Your task: The lines to retype run from the one containing "Screen dimensions: 1308x654" through the end of the listing below. Reproduce them exactly, leaving out pictures.

=== Section Start ===

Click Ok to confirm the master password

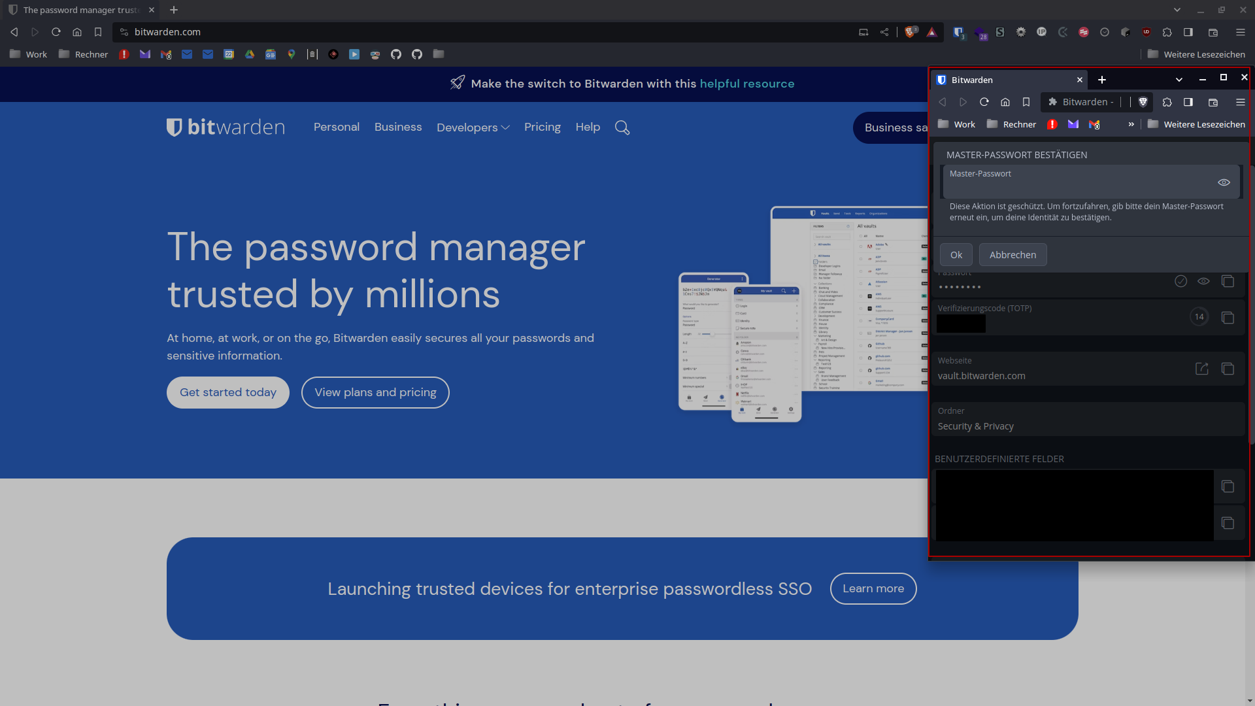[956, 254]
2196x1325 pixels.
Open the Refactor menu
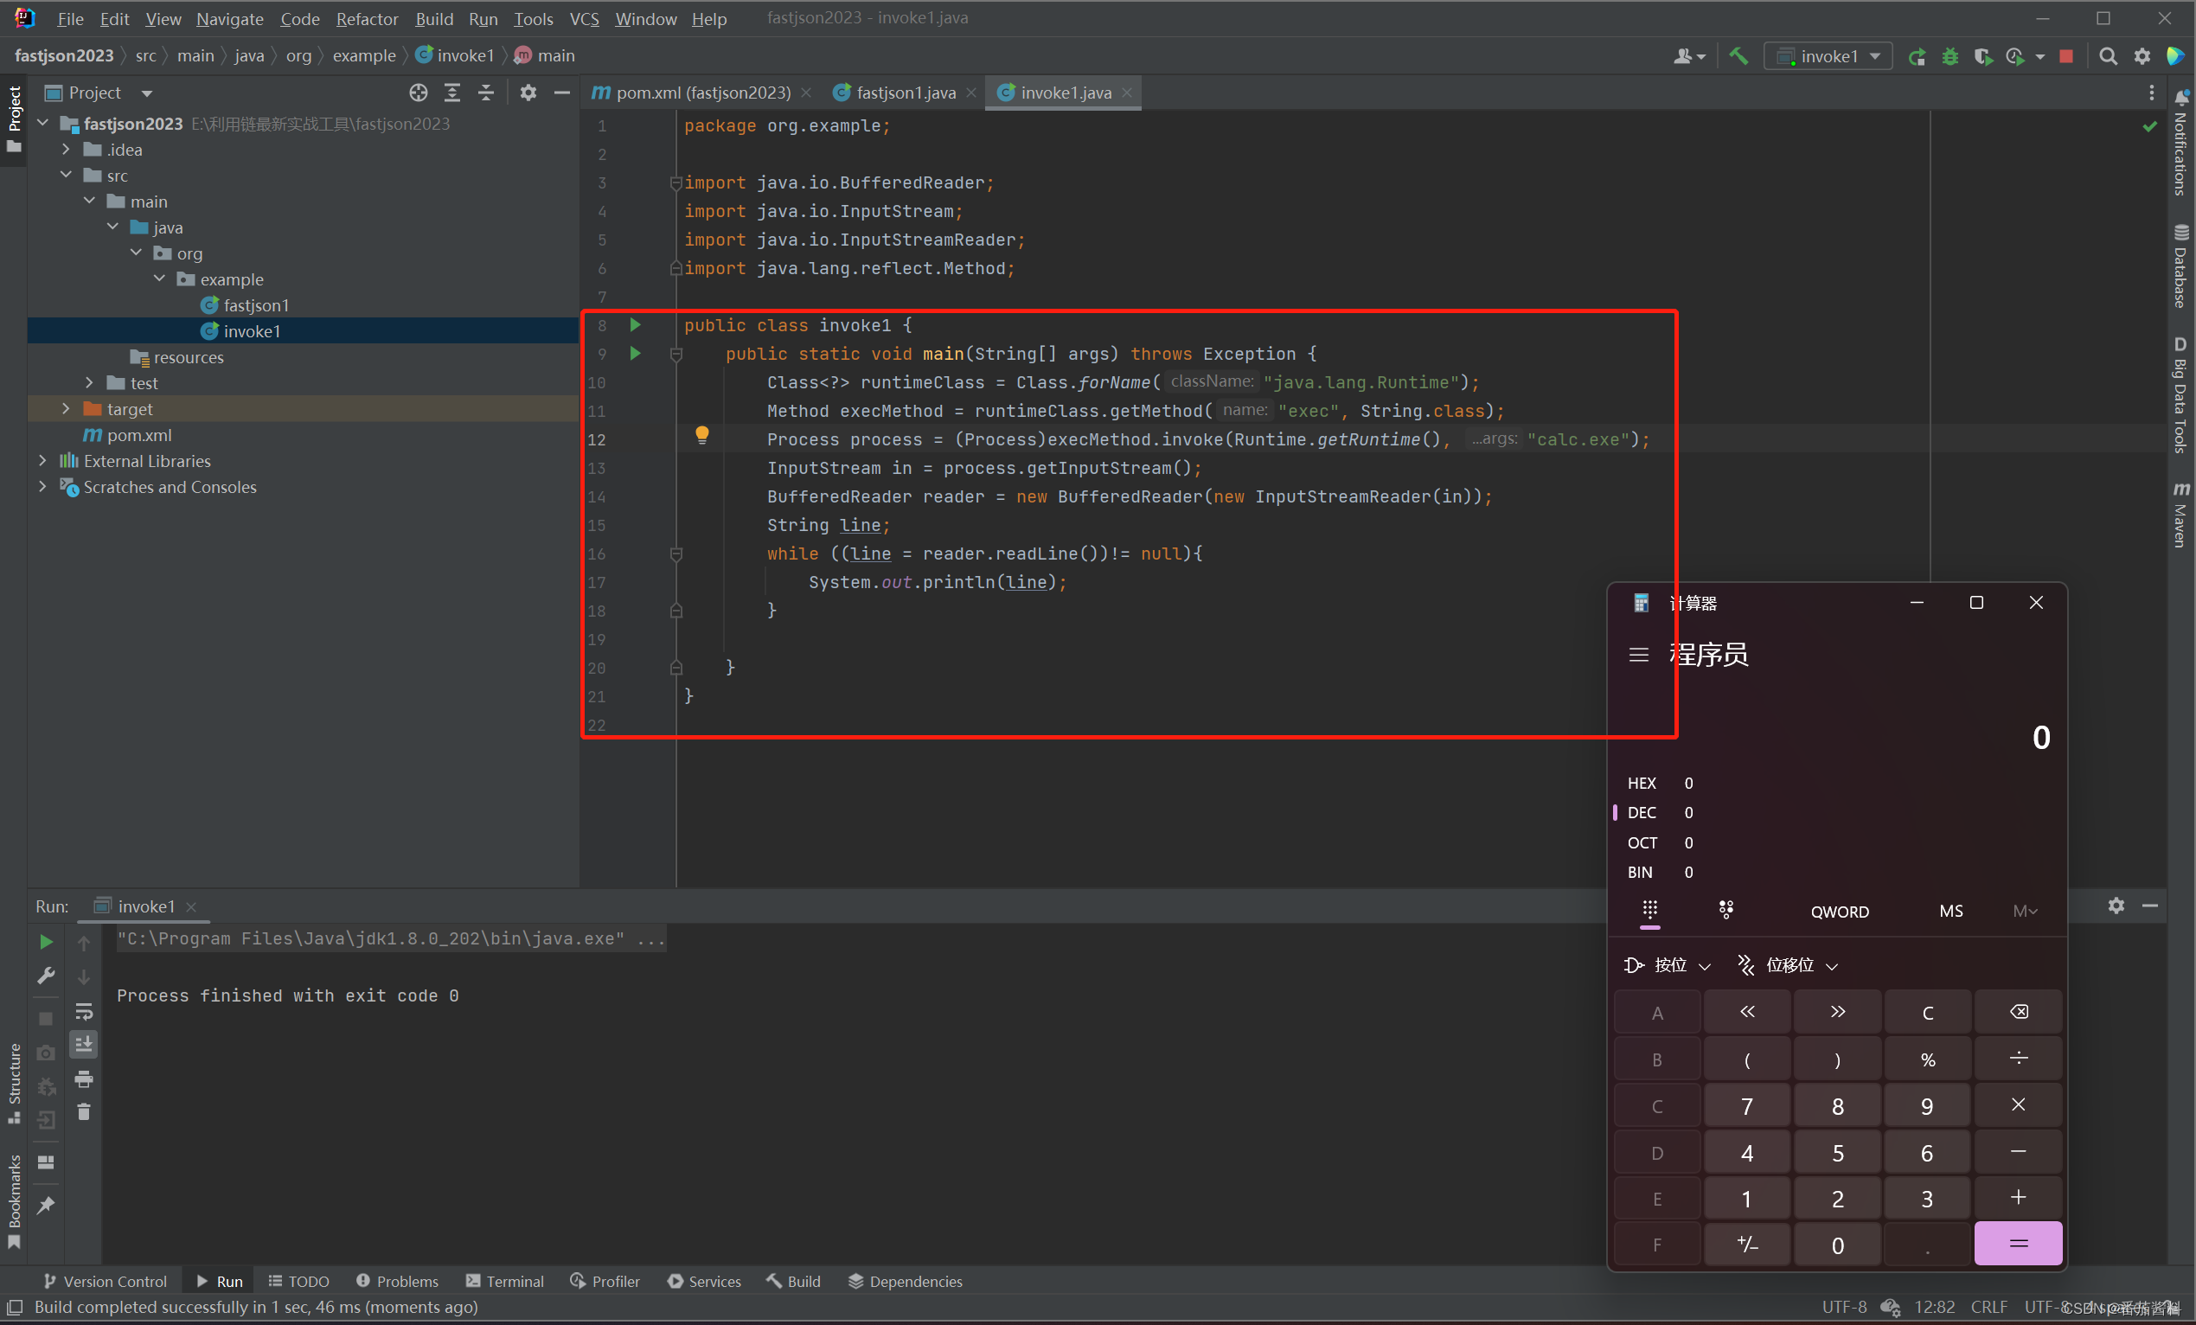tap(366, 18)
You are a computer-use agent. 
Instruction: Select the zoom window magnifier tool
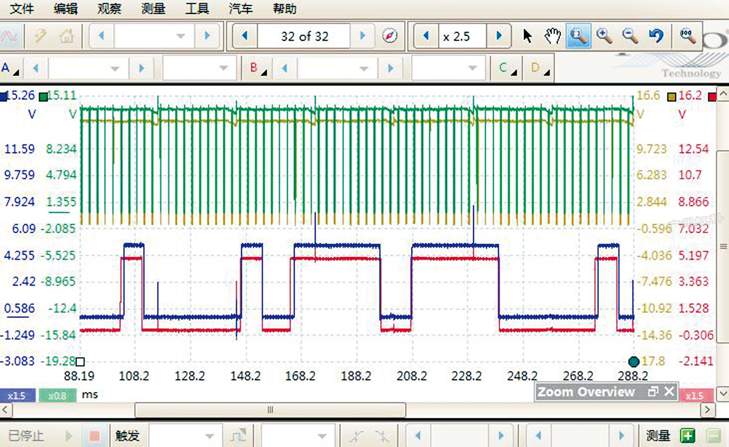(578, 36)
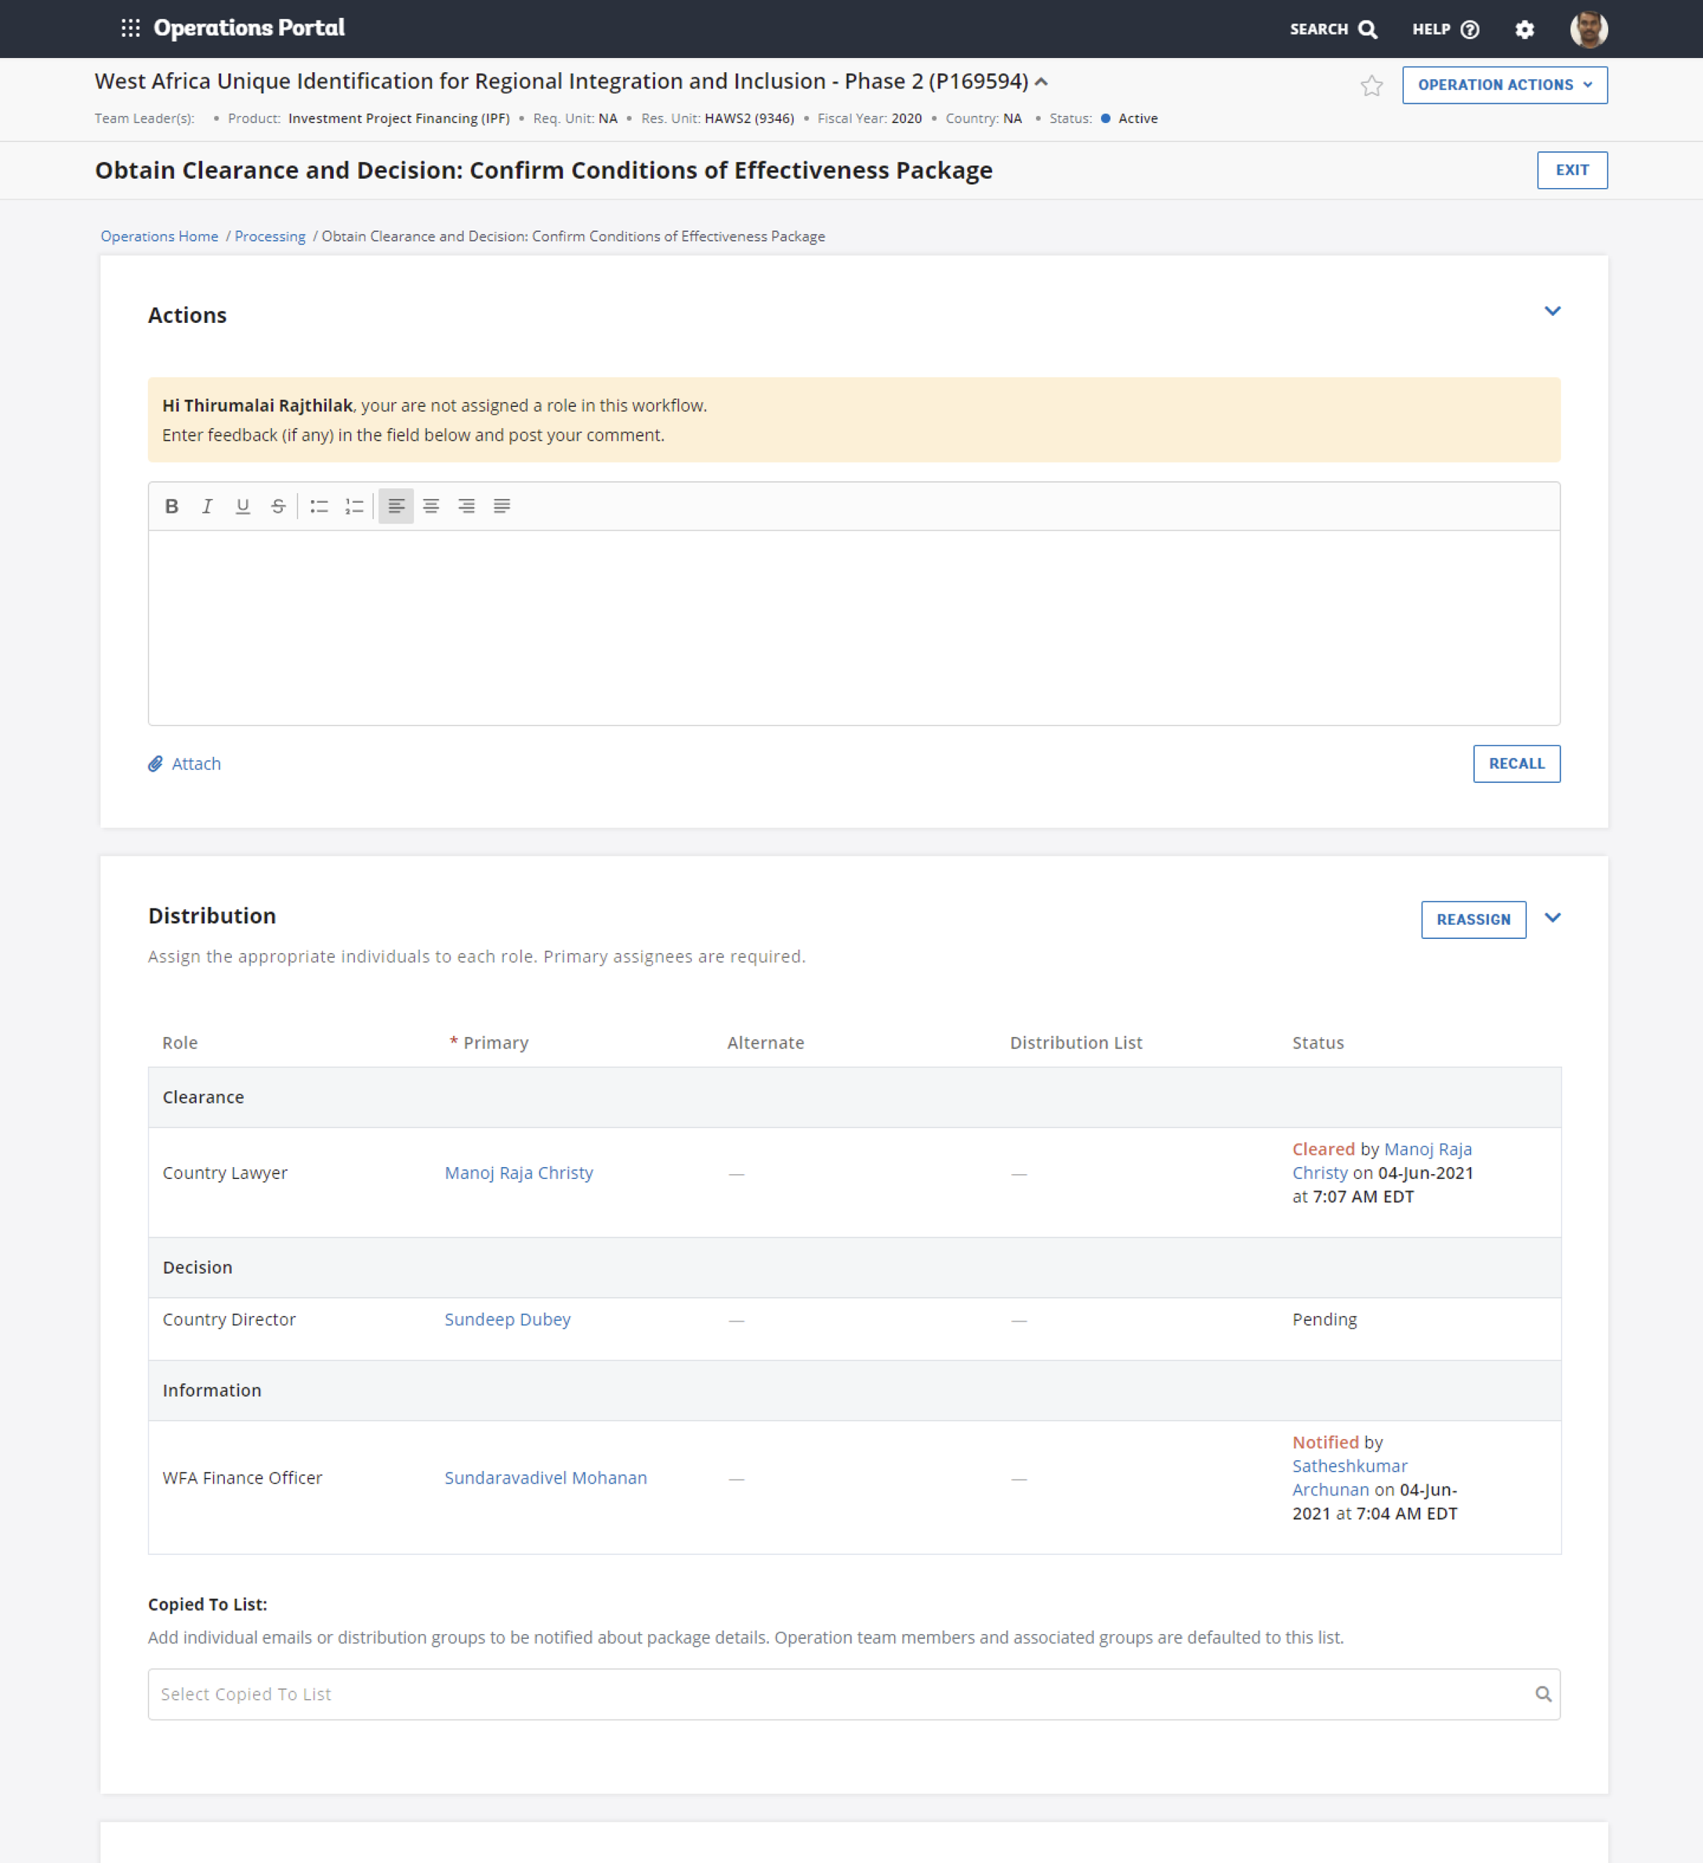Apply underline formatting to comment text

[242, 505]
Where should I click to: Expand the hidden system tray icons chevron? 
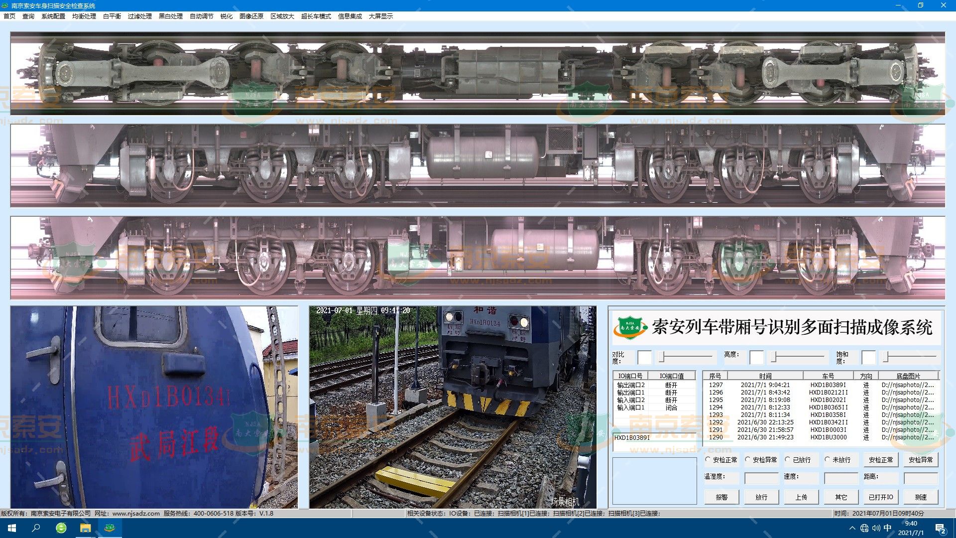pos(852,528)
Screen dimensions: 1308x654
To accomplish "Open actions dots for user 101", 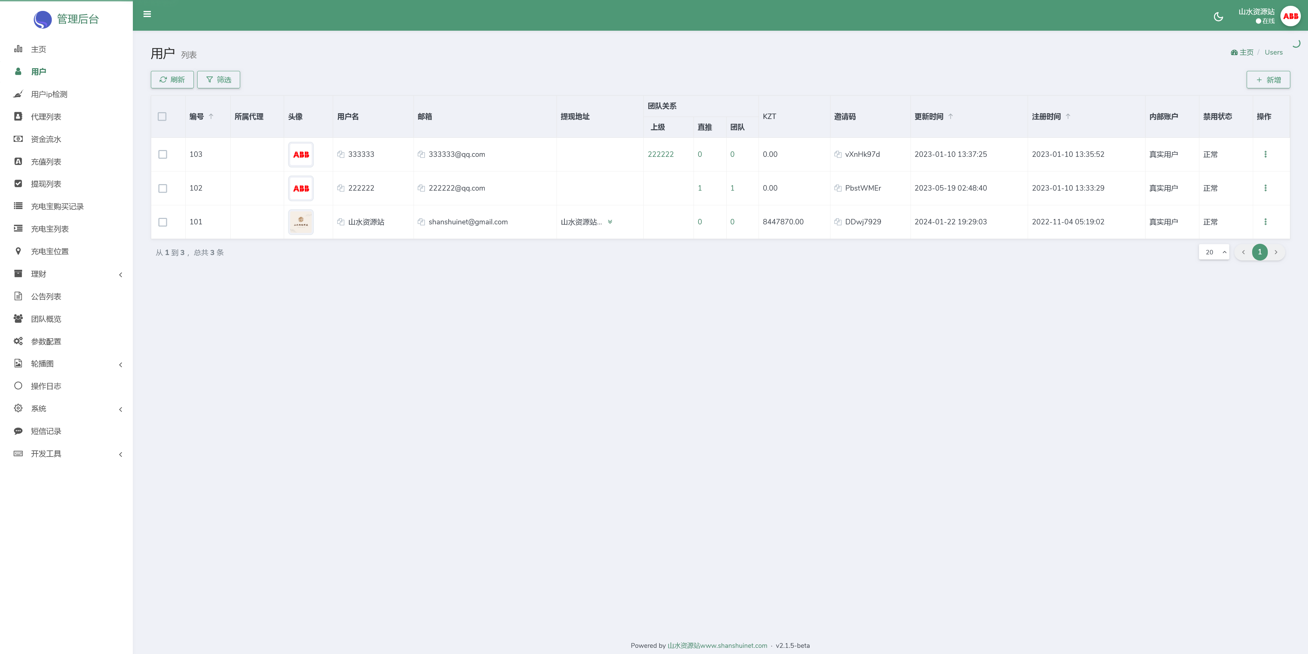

=== Section End ===

Response box:
Screen dimensions: 1308x654
To accomplish "Open actions dots for user 101", 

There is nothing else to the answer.